Al ver el sufrimiento tan profundo que tiene este pueblo y lo que padecen en La Guaira, Caracas y muchos otros estados debido al colapso y al deterioro de sus instituciones —una fragilidad que se hace aún más dolorosa ante los sismos y movimientos de la naturaleza que han traído tanta destrucción—, me queda una certeza amarga. Ante un país en ruinas, el peso del silencio de los buenos y una cúpula que ayudó a derribarlo, siento yo que ya es demasiado tarde para estar del lado correcto de la historia.
Queda entonces, ante este panorama, reflexionar sobre aquel pensamiento fulminante de Simón Bolívar: «Maldito sea el soldado que vuelva las armas contra su pueblo».
La verdadera fuerza de un ejército no reside en el calibre de sus armas; claro que importa saber quién tiene las mejores armas, pero importa más saber empuñarlas. De nada sirve que potencias como Estados Unidos posean el armamento más avanzado del planeta, si al final su liderazgo se deja bailar por el sistema totalitario de Venezuela, y si las promesas de líderes como el presidente Trump de acabar con estas doctrinas se quedan solo en discursos estériles mientras el régimen sigue en pie. El valor real de la fuerza depende enteramente de la determinación, la legitimidad y la dignidad de su causa.
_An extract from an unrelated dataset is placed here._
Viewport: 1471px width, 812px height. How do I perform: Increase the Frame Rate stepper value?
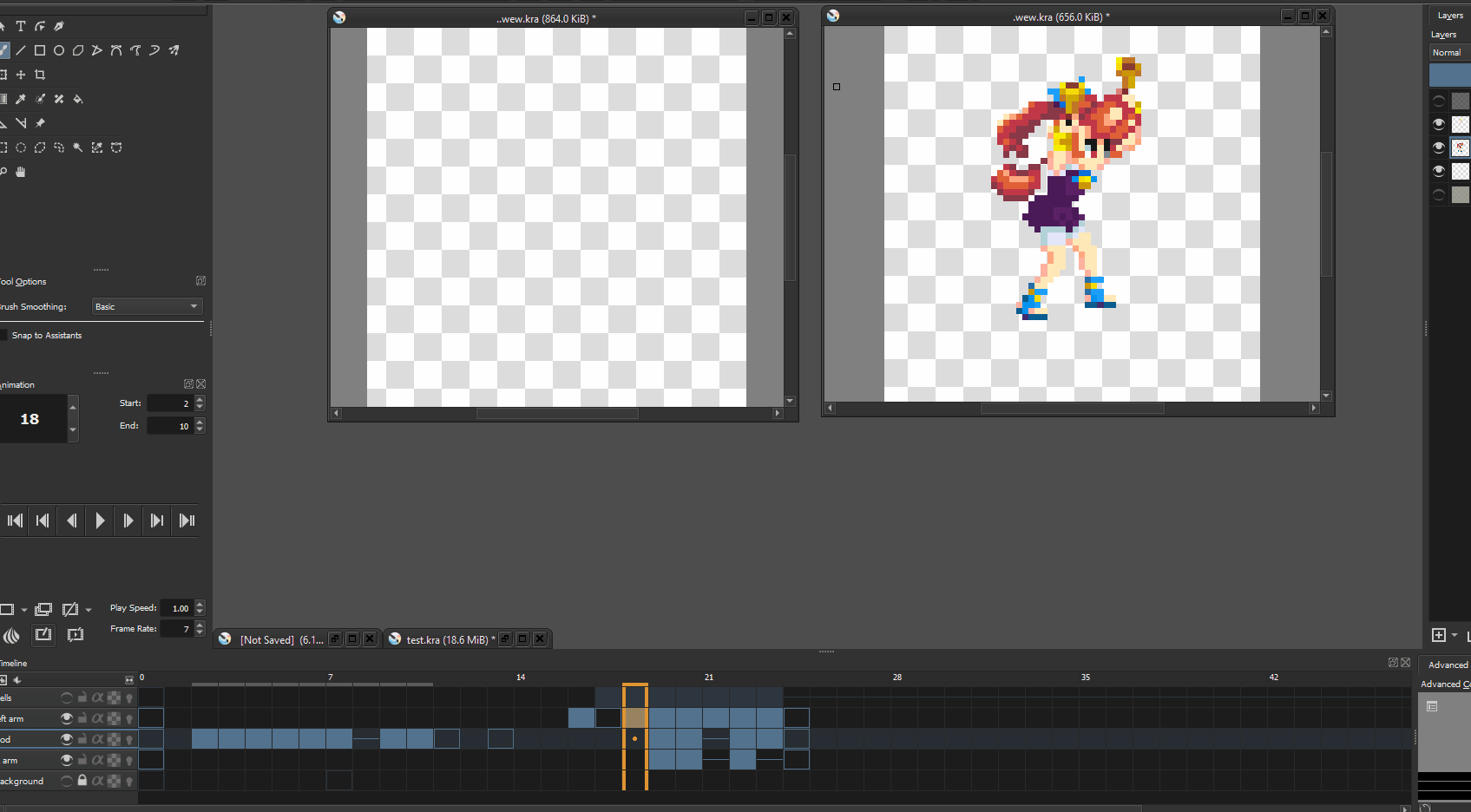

Cuando los fusiles se giran hacia los propios hermanos para defender el beneficio de una cúpula, el uniforme deja de ser un símbolo de honor y se convierte en una condena moral. Quien oprime a su gente no solo destruye su presente, sino que se borra a sí mismo del futuro de la nación, cargando con el peso histórico de una sanción moral que ninguna orden superior podrá jamás borrar.
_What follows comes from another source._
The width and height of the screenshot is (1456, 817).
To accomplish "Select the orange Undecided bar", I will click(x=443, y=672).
P.D: Y se preguntarán, ¿qué diantres hace un cura, un sacerdote, hablando acerca de esto? Escribo estas líneas porque un pastor se debe por entero a los dolores de su pueblo. Ante esta catárofe que ha golpeado a Venezuela, vemos con claridad que allí donde faltó la proactividad y el coraje de los líderes, se levanta un pueblo que, en medio del sufrimiento y el día a día, se va haciendo más fuerte y renueva su esperanza de salir adelante. Aunque todo esto represente un momento de profundo dolor, nos permite comprender que todavía hay mucho por qué trabajar y mucho por qué vivir. Al final, los tiempos difíciles forjan el carácter y templan el espíritu de hombres y mujeres con la entereza necesaria para sacar al país adelante y dar testimonio al mundo. Denunciar la opresión y acompañar esta resistencia es, en el fondo, defender la dignidad que Dios le dio a cada ser humano.